> _Activity_: Could you copy every line of the data that contains the word "will"?

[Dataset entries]
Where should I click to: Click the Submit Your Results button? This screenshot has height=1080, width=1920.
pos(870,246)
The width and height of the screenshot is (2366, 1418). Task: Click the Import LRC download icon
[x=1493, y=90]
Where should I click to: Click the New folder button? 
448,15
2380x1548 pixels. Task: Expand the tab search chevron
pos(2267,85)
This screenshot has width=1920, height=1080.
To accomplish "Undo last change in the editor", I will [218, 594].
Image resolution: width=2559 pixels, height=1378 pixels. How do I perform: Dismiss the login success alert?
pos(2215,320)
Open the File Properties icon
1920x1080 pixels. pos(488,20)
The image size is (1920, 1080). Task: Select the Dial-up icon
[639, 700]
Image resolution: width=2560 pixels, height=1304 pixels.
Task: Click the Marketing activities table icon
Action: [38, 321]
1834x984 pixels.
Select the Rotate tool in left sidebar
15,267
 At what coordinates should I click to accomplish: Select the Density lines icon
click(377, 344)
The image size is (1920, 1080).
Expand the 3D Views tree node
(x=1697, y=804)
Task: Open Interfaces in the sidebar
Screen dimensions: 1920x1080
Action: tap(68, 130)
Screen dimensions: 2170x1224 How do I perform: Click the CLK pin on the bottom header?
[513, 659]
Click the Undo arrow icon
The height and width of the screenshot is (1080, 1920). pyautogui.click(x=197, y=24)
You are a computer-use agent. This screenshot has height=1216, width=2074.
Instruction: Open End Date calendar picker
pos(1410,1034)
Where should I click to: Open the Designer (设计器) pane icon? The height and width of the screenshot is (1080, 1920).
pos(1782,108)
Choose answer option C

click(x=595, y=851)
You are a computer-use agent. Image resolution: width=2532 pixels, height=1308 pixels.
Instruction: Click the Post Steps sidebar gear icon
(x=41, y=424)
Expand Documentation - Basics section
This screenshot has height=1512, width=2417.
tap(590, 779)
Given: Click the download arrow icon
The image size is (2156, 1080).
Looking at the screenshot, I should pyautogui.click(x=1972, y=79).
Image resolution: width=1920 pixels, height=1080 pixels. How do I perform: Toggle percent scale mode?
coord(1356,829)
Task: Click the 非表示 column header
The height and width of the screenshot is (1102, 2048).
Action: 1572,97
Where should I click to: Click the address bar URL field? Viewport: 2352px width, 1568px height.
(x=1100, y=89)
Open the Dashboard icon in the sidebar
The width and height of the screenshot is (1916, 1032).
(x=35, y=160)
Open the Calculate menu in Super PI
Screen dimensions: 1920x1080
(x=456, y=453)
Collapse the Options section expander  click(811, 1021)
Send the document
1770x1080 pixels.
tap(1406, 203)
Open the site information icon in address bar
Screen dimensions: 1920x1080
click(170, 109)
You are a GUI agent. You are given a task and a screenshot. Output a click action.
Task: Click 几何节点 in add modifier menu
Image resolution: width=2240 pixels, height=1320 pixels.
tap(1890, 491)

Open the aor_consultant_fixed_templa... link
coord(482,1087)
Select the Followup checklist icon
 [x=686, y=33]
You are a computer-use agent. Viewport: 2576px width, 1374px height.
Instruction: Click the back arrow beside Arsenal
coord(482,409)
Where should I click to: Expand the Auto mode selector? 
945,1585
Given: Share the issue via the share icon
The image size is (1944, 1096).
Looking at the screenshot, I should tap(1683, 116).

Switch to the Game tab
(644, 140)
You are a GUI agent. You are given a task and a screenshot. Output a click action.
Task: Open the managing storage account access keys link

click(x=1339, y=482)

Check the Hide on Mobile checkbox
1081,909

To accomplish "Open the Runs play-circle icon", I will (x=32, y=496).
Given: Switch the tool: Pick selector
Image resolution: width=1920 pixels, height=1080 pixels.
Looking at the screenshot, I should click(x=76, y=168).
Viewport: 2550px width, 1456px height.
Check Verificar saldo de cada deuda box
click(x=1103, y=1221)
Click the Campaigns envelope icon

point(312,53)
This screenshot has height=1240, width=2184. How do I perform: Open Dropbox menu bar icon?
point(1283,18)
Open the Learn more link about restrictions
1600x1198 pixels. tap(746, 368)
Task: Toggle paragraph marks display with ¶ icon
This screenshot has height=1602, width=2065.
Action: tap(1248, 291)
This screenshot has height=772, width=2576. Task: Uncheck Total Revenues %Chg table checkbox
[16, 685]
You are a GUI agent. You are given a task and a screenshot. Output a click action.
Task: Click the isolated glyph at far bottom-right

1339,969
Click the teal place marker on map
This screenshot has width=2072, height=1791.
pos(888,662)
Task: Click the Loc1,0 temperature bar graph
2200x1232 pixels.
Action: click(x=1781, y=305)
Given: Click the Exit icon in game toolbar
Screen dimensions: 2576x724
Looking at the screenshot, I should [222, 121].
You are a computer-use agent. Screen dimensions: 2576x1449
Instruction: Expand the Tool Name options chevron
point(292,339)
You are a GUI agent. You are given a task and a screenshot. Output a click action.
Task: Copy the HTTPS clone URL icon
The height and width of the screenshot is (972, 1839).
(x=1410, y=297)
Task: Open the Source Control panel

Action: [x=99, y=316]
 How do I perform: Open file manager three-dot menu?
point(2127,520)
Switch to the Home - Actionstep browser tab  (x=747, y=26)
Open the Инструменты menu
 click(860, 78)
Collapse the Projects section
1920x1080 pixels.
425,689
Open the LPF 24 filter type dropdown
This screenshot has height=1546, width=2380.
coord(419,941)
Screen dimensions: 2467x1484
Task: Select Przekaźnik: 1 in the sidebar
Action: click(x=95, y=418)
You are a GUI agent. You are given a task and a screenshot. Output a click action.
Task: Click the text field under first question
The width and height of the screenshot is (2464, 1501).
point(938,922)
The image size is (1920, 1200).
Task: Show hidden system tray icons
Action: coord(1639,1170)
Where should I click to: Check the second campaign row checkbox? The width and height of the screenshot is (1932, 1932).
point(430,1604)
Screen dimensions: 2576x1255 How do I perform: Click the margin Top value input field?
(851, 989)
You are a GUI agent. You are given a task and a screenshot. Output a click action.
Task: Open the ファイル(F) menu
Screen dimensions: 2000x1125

> _Written solution_:
To accomplish "Undo last change in the editor", I will [218, 594].
To accomplish "Open the Runs play-circle icon", I will (x=32, y=496).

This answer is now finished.